Al final, resulta que estos personajes misteriosos nos proporcionan espectáculo en momentos imprevistos cuando sueltan sus frases durante un canapé editorial o en una comida de causa oscura pero colectiva, y nos iluminan con su original ocurrencia de que el amor todo lo cura, o la de que no hay que hablar mal de los muertos, y desde luego siempre apostillando y corrigiendo y reencauzando hacia lo moral o por lo menos lo compasivo o a menudo simplemente lo catequético ese parrafillo que alguien, humorístico y desenfadado, ha soltado sin hacer mucho caso de cánones, correcciones y decoros. Menos mal que están los resacosos que llaman al orden a los deslenguados, a los irreverentes y a los descreídos, porque qué anarquía sería esta, parecen decirse.
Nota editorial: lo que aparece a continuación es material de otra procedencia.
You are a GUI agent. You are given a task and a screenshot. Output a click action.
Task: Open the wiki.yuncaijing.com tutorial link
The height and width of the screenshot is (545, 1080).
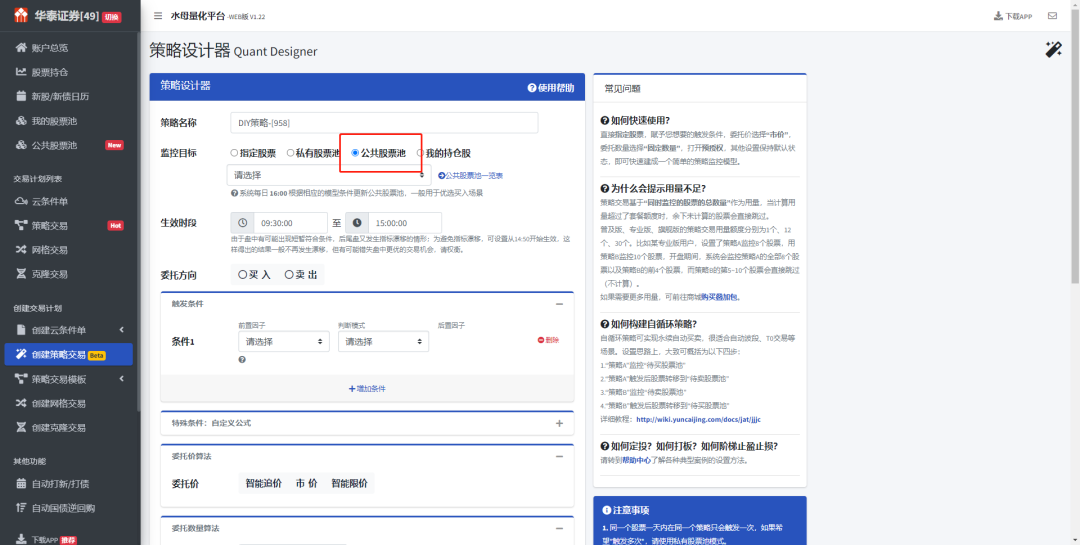pos(697,419)
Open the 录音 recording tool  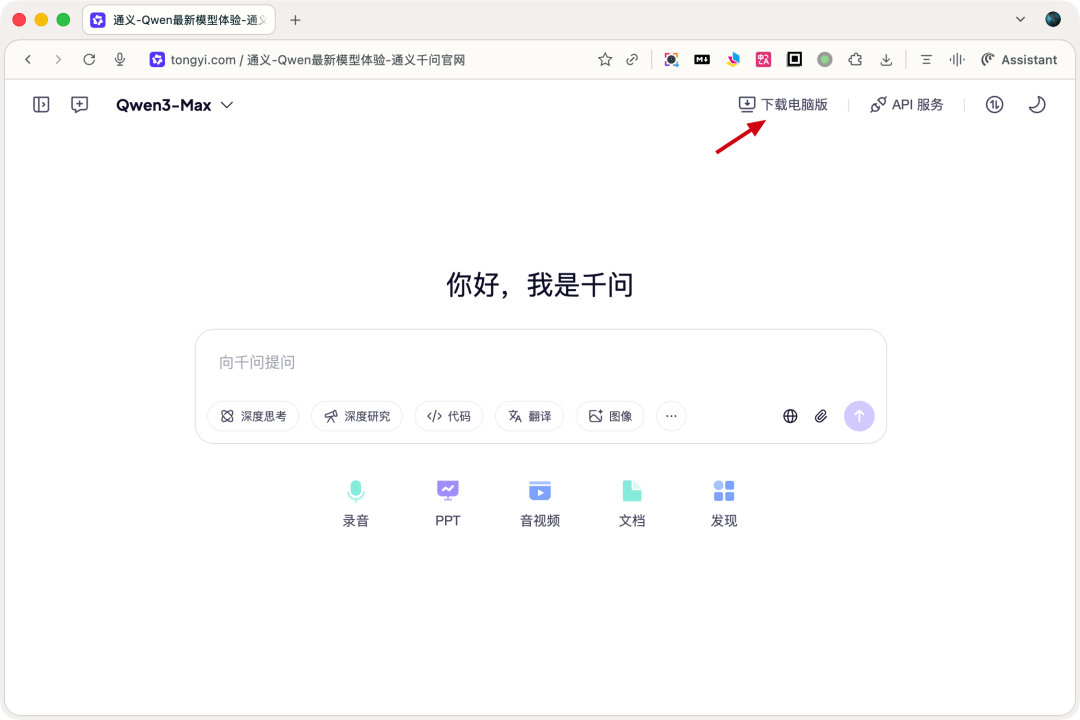[355, 500]
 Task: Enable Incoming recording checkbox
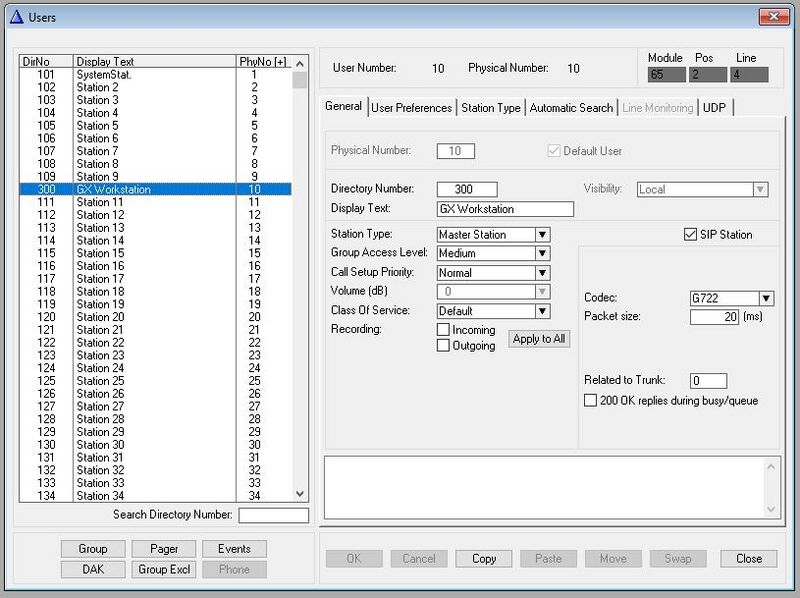click(443, 330)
Lo que pasa es que si alguien, como aquí el editor, se pone a proponer colaboración, hay muchos que están al acecho y saltan como pumas: y amor incondicional, y caridad cristiana, y solidaridad inclusiva. Y frases así. Es curioso que, además, los asaltantes de la facción blanda suelen ser los más feroces contendientes, qué digo, los más feroces constructores incluso, de esa polarización a la que quiere combatir la colaboración. Un auténtico coñazo: ¿acaso le han apetrenado de este modo a, pongamos, Habermas, que en su día ya lejano propuso aquello del diálogo (y que no es mal antecedente, por cierto, de esta colaboración)? Seguro que le han acosado con memeces, porque la vida es muy larga y sus vericuetos oscuros. Pero será por aquello de la escuela de Frankfurt y del marxismo. Aquí el editor no es exactamente ni marxista ni de la escuela de Adorno y de Habermas, y puede que eso le haga estar más expuesto e indefenso. Así que hay que joderse, ¿no? Aparte de trabajar en lo que hay que trabajar, hay que trabajar más para quitarse de encima las suposiciones pegajosas de los pegajosos.

Pues no, que lo sepan: qué tendrá que ver la filosofía de la colaboración con «la sonrisa de un niño» y con lo del «amor a la humanidad toda». En realidad, frío, cerebral y desapegado como el editor hay pocos; y menos todavía son aquellos a los que les repugna como a él toda esa blandura de actitudes temerosas y dengues. Como suele decir él: allá cada cual con lo demás, pero aquí estamos hablando de política.